Langsam gehen die Temperaturen Richtung Winter und beim einen oder anderen von Euch liegt vielleicht schon Schnee. Sonntag ist der 1. Advent und nun geht es mit Riesenschritten auf Weihnachten zu. Zaghaft stellt sich nun auch bei mir Advents- und Weihnachtsstimmung ein. Aber es ist angesichts des Weltgeschehens nicht wie sonst.

Gestern habe ich meine Deko im Weihnachtsschrank gesichtet. Schöne Dinge kamen da zum Vorschein und da ich damit bestens ausgerüstet bin, werde ich nichts Neues dazu kaufen. Naja, eine einzige Ausnahme habe ich letzte Woche gemacht, da musste ein schlichter Holzstern unbedingt noch mit. Der steht mittlerweile von einer Minilichterkette verziert und von Kerzen in Apfelform umgeben auf dem Kachelofen. Von dort muss er allerdings samt Kerzen weichen, falls es noch kälter wird und der Ofen wieder seine gemütliche Wärme verbreitet.

Meine übrige Advents- und Weihnachtsdeko werde ich schlicht halten: Es wird viele Kerzen geben, Sterne und Bäume aus weißem Porzellan und Holz, ein paar Engel aus meiner großen Engelsammung und hier und da ein Reh oder Hirsch dazwischen. Als Farbtupfer vielleicht noch ein bisschen Rot. Rot, Silber und Gold gehören für mich einfach traditionell zu Weihnachten und deshalb kann ich mich auch nicht für die jährlich immer wieder auftauchenden neuen Farbtrends begeistern. Den größten Teil meiner Deko habe ich schon sehr lange und sie gefällt mir immer noch und jedes Jahr aufs neue, zumal ich sie immer wieder neu zusammenstelle und damit sieht es dann jedes Mal anders aus.

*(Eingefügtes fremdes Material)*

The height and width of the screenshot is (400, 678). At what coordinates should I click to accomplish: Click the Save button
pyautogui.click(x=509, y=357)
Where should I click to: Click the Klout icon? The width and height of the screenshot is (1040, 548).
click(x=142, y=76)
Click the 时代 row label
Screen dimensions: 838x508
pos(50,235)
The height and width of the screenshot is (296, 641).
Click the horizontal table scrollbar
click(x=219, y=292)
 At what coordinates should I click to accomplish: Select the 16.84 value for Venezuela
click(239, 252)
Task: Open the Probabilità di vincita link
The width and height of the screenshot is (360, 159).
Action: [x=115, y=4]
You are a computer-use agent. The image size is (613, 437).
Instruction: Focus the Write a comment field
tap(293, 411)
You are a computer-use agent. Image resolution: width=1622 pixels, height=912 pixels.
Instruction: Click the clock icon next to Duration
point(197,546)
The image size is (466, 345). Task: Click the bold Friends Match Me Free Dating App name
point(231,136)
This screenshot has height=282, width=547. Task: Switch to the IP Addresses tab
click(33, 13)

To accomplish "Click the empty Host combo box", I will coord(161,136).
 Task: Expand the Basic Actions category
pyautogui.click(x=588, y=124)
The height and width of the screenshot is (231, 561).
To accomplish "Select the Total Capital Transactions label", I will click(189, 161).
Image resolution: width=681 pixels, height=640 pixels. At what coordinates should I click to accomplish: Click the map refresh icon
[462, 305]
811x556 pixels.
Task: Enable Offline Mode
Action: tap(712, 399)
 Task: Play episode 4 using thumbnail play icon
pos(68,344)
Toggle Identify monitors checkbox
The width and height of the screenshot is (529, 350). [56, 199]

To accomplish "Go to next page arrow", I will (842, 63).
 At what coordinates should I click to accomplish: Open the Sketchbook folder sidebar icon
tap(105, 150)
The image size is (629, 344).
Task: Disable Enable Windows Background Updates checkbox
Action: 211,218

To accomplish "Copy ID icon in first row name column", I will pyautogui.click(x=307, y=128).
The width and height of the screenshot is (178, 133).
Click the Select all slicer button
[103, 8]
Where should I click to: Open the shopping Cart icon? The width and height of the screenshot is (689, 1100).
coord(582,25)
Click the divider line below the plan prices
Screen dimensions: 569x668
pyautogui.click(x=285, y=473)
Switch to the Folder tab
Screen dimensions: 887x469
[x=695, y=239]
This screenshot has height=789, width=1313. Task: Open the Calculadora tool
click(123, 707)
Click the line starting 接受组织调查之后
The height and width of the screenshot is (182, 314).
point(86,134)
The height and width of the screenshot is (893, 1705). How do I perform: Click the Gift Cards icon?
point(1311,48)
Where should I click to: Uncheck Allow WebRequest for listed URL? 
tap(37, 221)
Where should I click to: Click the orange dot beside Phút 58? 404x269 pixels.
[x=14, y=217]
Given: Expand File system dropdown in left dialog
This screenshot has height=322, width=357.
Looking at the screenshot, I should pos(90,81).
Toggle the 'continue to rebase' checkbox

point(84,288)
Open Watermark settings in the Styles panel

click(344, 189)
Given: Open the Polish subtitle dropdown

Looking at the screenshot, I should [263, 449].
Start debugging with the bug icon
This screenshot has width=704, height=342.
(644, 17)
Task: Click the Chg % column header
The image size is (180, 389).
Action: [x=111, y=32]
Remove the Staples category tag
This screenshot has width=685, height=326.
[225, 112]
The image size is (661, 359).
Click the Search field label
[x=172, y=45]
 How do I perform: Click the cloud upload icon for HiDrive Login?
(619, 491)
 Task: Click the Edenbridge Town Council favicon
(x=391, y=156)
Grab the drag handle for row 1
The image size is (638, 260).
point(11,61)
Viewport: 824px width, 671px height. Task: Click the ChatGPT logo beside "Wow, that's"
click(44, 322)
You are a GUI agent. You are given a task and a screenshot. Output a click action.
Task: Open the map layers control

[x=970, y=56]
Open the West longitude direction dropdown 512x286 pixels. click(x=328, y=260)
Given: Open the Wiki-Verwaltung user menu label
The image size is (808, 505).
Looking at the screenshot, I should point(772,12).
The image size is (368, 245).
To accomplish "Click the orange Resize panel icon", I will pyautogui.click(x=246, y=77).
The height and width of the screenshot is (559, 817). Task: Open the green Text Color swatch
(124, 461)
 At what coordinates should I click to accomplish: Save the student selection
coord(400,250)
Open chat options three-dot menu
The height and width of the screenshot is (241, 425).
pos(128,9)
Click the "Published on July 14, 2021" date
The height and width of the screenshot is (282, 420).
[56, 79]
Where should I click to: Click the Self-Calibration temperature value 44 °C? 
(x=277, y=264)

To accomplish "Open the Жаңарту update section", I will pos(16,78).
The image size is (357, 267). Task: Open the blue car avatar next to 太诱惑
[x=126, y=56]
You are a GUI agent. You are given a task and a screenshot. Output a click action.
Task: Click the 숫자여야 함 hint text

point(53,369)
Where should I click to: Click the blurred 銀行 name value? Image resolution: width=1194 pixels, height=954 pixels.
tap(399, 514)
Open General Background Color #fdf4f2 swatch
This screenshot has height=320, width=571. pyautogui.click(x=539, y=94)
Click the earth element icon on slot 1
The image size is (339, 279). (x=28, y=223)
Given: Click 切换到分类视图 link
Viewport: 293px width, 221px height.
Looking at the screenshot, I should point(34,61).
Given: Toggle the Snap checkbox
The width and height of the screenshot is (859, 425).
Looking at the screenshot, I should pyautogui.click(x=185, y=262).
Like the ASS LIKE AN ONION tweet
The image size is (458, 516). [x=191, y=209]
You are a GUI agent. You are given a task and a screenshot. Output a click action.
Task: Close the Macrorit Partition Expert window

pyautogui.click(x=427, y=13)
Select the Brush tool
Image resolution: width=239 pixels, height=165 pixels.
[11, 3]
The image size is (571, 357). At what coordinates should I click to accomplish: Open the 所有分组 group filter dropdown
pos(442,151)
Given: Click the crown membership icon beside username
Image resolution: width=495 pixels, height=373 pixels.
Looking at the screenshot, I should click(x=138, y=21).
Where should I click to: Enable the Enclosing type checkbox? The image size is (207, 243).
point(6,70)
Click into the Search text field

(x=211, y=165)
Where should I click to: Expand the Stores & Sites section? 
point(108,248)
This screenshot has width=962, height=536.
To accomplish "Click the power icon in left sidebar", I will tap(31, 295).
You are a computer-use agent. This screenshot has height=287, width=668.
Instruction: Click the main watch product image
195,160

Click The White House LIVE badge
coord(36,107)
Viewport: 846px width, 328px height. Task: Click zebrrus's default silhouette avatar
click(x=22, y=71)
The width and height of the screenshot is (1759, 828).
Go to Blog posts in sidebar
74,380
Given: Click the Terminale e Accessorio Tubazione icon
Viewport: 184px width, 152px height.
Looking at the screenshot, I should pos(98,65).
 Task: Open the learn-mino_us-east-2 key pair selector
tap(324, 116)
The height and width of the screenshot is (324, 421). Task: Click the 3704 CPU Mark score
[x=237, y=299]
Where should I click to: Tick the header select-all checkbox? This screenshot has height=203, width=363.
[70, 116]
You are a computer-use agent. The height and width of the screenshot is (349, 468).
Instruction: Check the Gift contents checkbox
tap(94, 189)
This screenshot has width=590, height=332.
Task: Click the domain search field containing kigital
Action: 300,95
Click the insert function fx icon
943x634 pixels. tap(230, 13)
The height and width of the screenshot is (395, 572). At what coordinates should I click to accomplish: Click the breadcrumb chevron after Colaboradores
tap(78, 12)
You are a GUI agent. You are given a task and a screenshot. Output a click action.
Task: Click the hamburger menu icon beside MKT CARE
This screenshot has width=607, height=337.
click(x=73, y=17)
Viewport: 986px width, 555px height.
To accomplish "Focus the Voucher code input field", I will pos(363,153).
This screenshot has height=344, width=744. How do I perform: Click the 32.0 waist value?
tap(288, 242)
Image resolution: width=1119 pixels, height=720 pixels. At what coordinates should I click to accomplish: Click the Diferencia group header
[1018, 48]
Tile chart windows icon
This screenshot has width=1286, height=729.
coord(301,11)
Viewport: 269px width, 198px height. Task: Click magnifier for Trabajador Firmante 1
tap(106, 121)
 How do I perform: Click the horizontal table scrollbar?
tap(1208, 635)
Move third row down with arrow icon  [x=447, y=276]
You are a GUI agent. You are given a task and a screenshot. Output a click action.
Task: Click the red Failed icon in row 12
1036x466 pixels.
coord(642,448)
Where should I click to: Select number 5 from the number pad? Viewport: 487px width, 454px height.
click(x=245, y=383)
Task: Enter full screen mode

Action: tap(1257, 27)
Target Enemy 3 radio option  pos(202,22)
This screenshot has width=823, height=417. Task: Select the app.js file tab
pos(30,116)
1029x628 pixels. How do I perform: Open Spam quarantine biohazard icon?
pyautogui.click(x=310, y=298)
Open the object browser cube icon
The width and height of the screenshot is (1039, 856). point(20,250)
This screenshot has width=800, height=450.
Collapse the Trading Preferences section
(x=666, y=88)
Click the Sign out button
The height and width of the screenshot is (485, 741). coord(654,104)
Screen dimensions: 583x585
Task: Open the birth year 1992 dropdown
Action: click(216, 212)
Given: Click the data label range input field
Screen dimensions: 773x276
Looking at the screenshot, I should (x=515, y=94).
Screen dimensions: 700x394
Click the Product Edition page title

Für Mutter Glasperlengarten gibt es dieses Jahr einen Adventskalender im Glas mit vielen kleinen Überraschungen. Ich habe die Idee von hier ein bisschen abgewandelt und aus einem kleinen Kalender einen etwas größeren gemacht. Den Deckel des großen Einkochglases habe ich mit einem Eichhörnen verziert. Mit Glück und etwas logistischem Denken 😉 passten alle 24 Päckchen ins Glas und werden demnächst jeden Tag ein bisschen Freude in die Advents- und Weihnachtszeit bringen.